Please write out every record below exactly as it stands.

=== Data extracts ===

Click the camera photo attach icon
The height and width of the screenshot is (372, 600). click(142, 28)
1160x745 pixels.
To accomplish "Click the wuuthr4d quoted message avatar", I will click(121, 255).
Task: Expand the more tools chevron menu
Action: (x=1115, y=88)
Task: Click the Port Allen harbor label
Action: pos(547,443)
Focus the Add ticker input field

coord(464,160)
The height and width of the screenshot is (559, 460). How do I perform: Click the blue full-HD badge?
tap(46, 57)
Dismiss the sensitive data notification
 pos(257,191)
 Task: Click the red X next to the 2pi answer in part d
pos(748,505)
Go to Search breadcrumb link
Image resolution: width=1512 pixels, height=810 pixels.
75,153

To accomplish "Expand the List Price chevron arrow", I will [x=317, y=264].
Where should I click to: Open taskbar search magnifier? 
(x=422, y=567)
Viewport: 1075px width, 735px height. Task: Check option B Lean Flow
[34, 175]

===

▶ _Answer for this exercise_:
Click the camera photo attach icon
The height and width of the screenshot is (372, 600). click(142, 28)
1160x745 pixels.
To accomplish "Click the wuuthr4d quoted message avatar", I will click(121, 255).
Task: Expand the more tools chevron menu
Action: (x=1115, y=88)
Task: Click the Port Allen harbor label
Action: pos(547,443)
Focus the Add ticker input field

coord(464,160)
The height and width of the screenshot is (559, 460). How do I perform: Click the blue full-HD badge?
tap(46, 57)
Dismiss the sensitive data notification
 pos(257,191)
 Task: Click the red X next to the 2pi answer in part d
pos(748,505)
Go to Search breadcrumb link
Image resolution: width=1512 pixels, height=810 pixels.
75,153

To accomplish "Expand the List Price chevron arrow", I will [x=317, y=264].
Where should I click to: Open taskbar search magnifier? 
(x=422, y=567)
Viewport: 1075px width, 735px height. Task: Check option B Lean Flow
[34, 175]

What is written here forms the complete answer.